MCF10A-ras cells were cultured in 100-mm dishes in the absence or presence of 15d-PGJ₂. When necessary, DTT (500 μM) was added. The protein was isolated as described above for the Western blot analysis. The lysed cell extract (200 μg) was precleared using normal mouse immunoglobulin G and protein G agarose beads and subjected to immunoprecipitation by using anti-IKKβ antibody. The resulting immunocomplex was pulled down by mixing with protein G agarose beads.

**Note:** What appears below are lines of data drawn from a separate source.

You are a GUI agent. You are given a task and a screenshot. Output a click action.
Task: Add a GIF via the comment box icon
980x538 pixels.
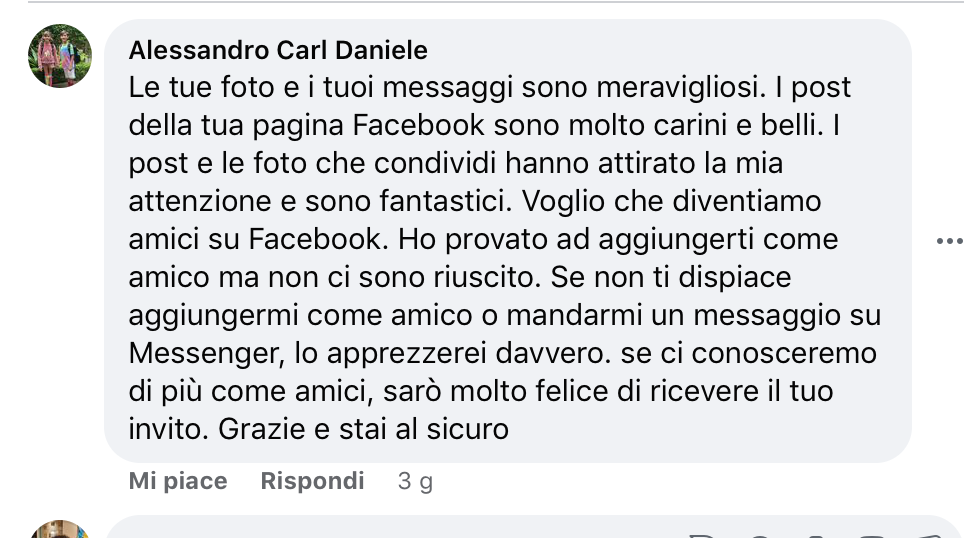pyautogui.click(x=872, y=536)
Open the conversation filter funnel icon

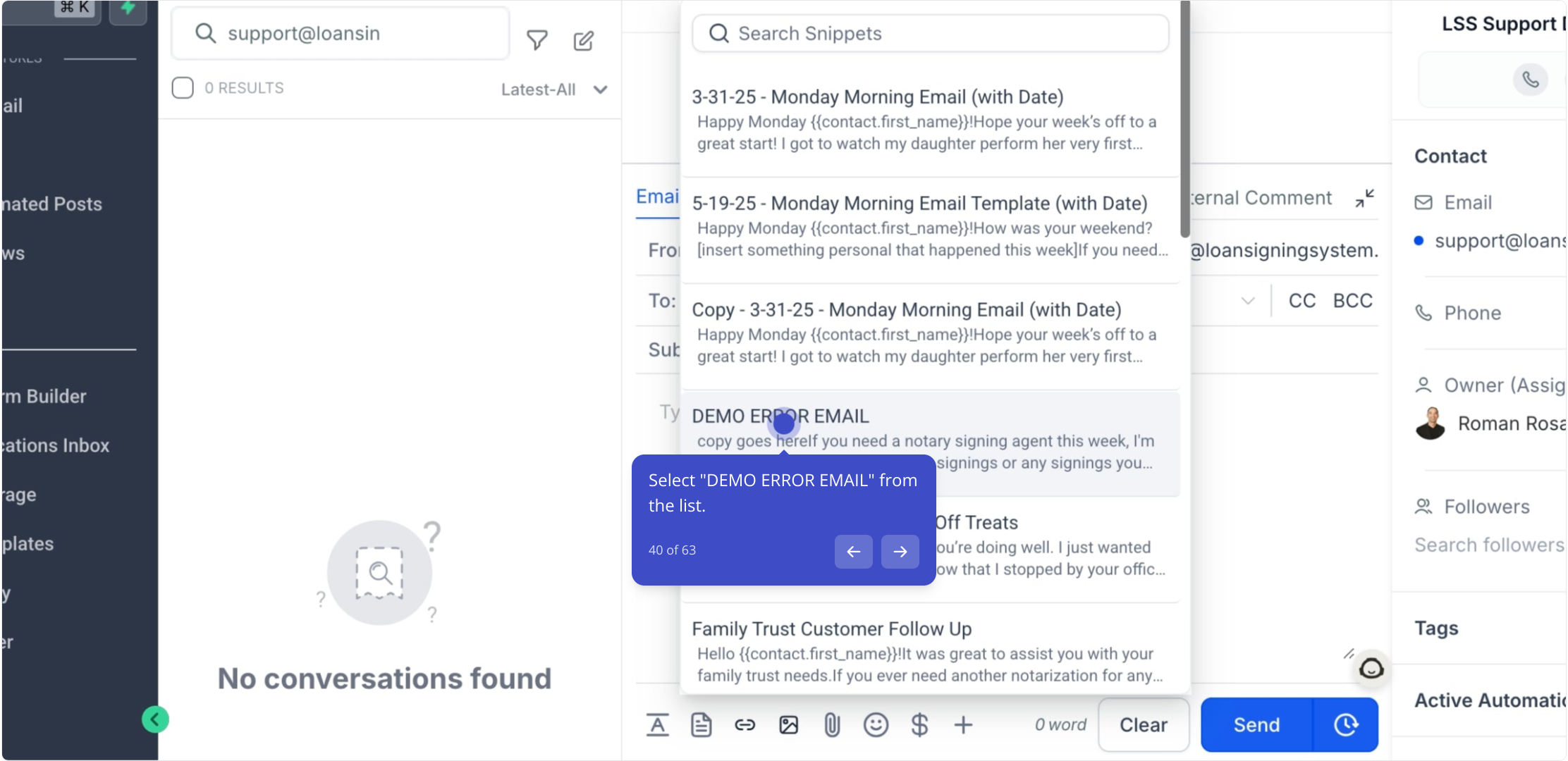pos(537,41)

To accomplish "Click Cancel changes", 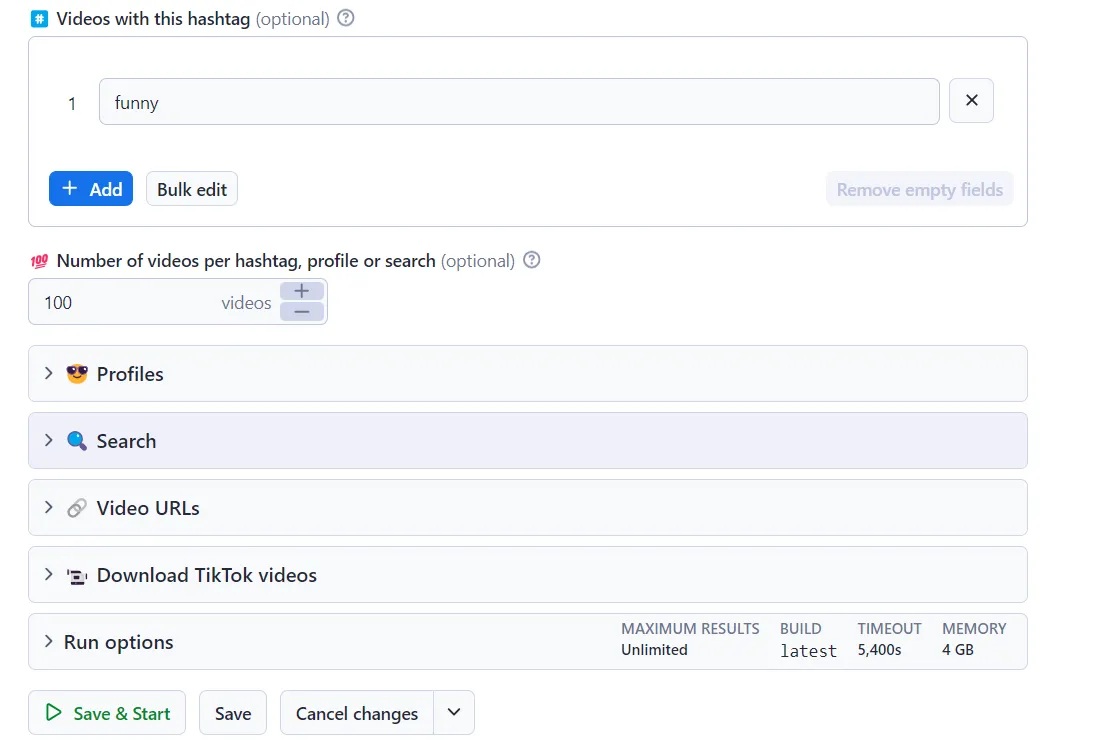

The immunoprecipitates were suspended in 50 μL of a reaction mixture containing 1X kinase buffer (Cell Signaling Technology, Beverly, MA, USA), 1 μg glutathione S-transferase-IκBα as a substrate and 10 μCi of [γ-³²P]ATP and incubated at 30°C for 45 minutes. The kinase reaction was terminated by adding SDS loading dye, boiled for 5 minutes at 99°C, vortexed and centrifuged at 5,000 rpm for 2 minutes. The supernatant was separated by 12% SDS-polyacrylamide gel. The gel was stained with Commassie Brilliant Blue G 250 and treated with destaining solution (glacial acetic acid:methanol:distilled water, 1 : 4 : 5, v/v). The destained gel was dried at 80°C for 1 hour and exposed to X-ray film to detect the phosphorylated glutathione S-transferase-IκBα in the radiogram. Mouse immunoglobulin G heavy chain band that appeared on the destained gel was used as the loading control to ensure the equal lane loading.